That’s where media literacy comes in, how it’s a tool that our generation uses to decipher what’s right and what’s wrong. That’s another thing that college is teaching now that they didn’t teach ten years ago.
Yes. Oh no, when I was walking up to this office, I saw a sign that said, “Decolonizing Wikipedia.” I’m like, that’s amazing. I feel like such an old person saying things like that, but I’m like, “Oh my gosh, this is so cool.” I want to go to all these classes now, but I don’t have time for it now, so I have to do my own research on the side. But I see all this stuff and I’m like, “This is so cool.”
We’re more self-aware of our surroundings now, especially now with I feel like more people of color coming into universities and realizing that they’re white establishments that need to change. I feel like there’s a wave going on within academia from its students that are acknowledging these kinds of things.

**SET PROBLEM A:**
From the records, copy the part that opens with the line containing "Click the code snippets icon" and closes with the line containing "point(15,682)", leaving out the pictures.

**DATA FOR THE TASK:**

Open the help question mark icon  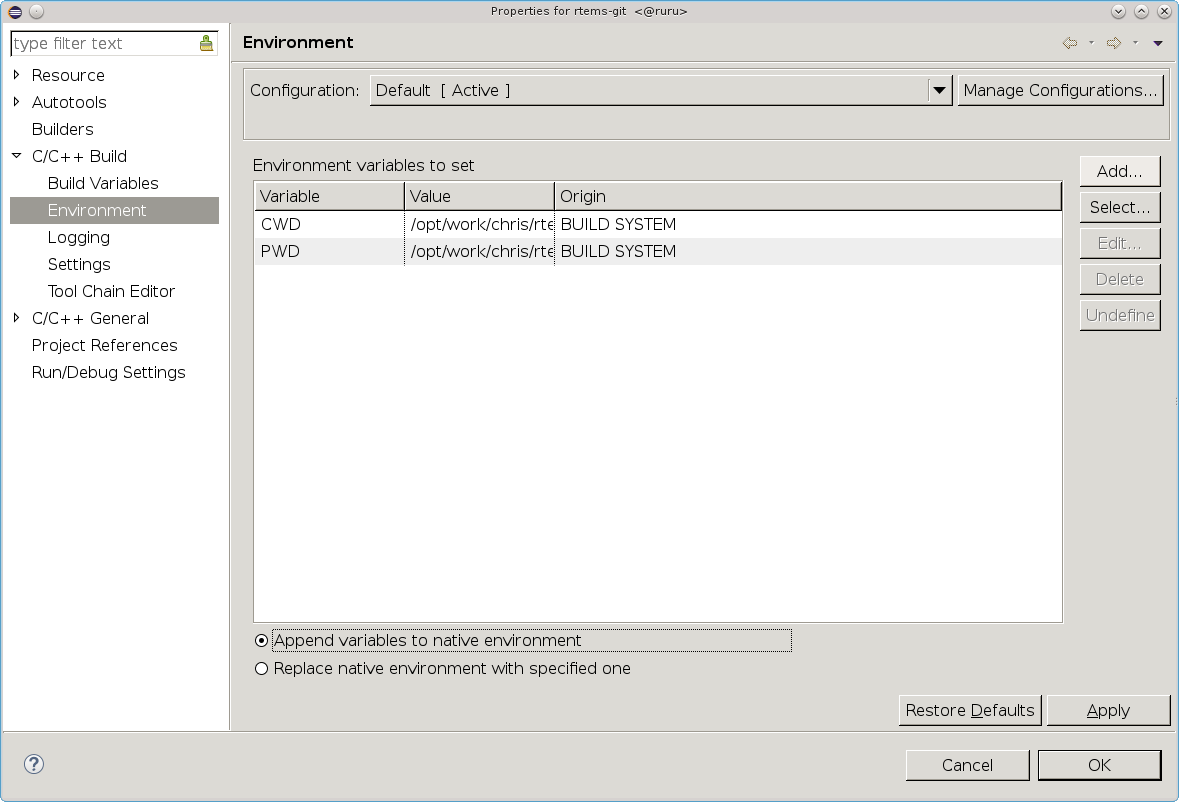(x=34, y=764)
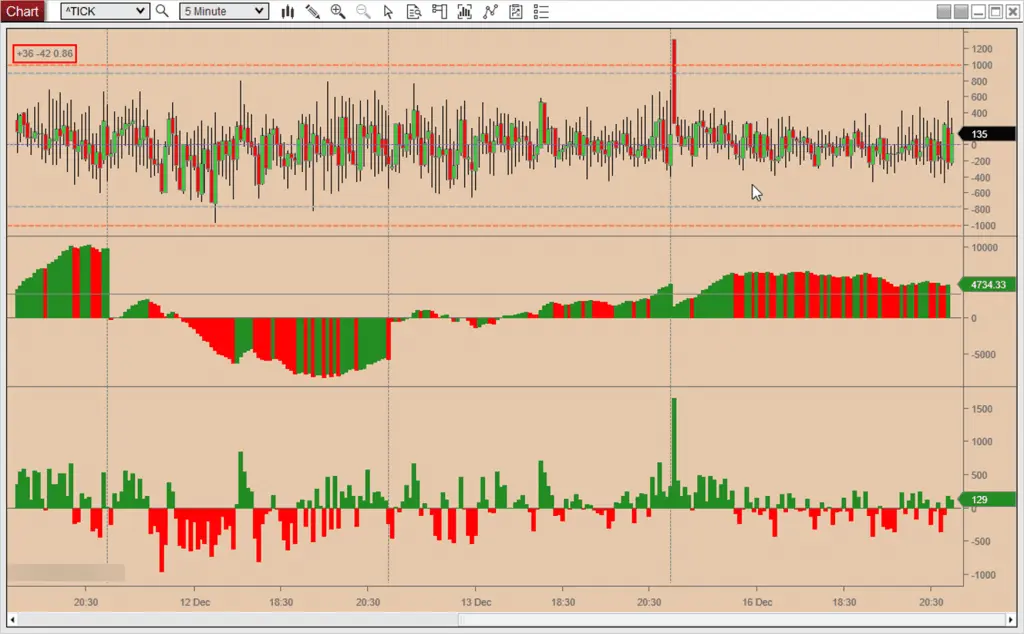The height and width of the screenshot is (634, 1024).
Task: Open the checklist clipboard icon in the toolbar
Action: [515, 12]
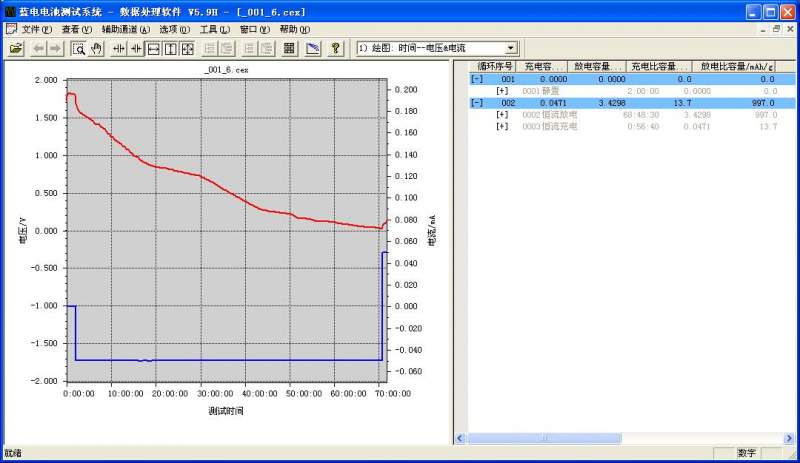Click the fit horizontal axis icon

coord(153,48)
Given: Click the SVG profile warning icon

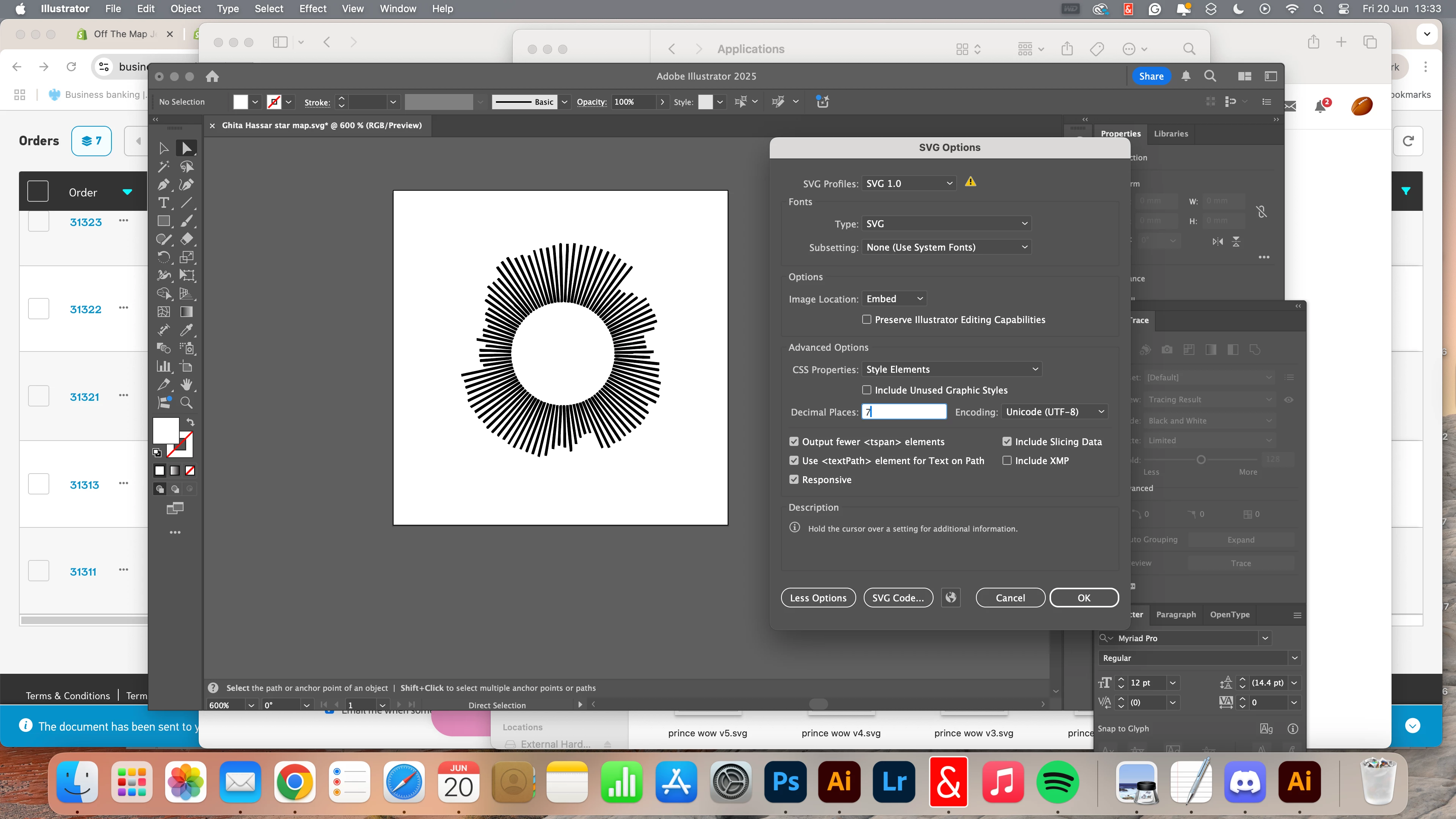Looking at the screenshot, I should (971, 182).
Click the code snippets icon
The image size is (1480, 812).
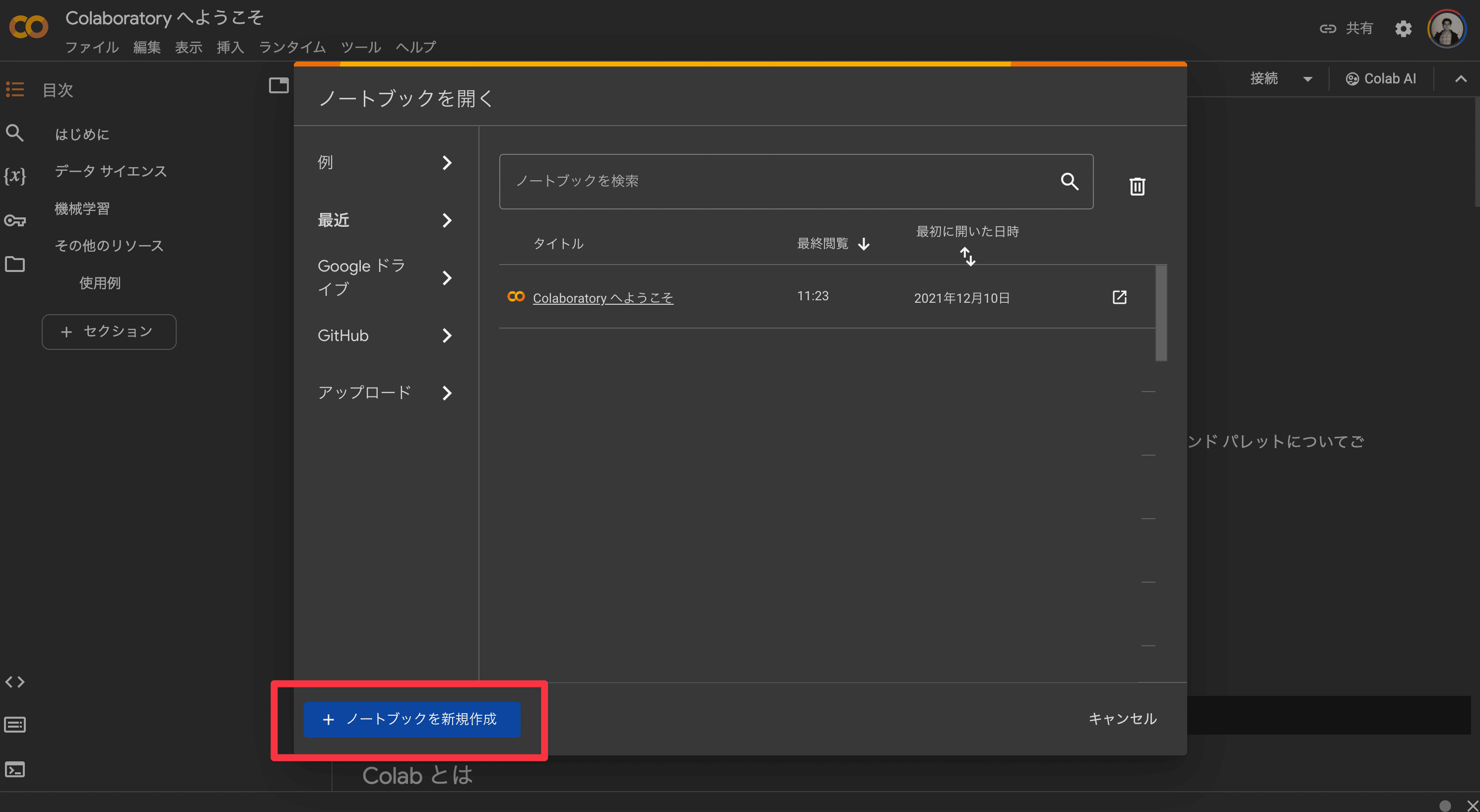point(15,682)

--

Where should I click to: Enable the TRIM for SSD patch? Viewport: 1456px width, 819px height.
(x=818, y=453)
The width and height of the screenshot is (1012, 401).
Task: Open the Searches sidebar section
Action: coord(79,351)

**SET PROBLEM B:**
Continue the interview excerpt about media literacy and students changing academia from the point where it stops.

**WRITTEN ANSWER A:**
Click the code snippets icon
The image size is (1480, 812).
point(15,682)

**WRITTEN ANSWER B:**
Yes. It’s cool to see it happening at UNLV. It’s probably happening all across the United States in all institutions at some point, especially maybe with the young people demanding change. But it’s fun to see it—fun is maybe not the right word—it’s exciting to see it happening in person here at the school I went to.
Another thing is UNLV brands itself as one of the most diverse campuses in the country, but then the staff doesn’t represent that. We’re a Hispanic-serving institution and an Asia- serving institution, and yet we have all this discrepancies and things going on on campus. What we’re branding ourselves isn’t how the supportive the university is itself.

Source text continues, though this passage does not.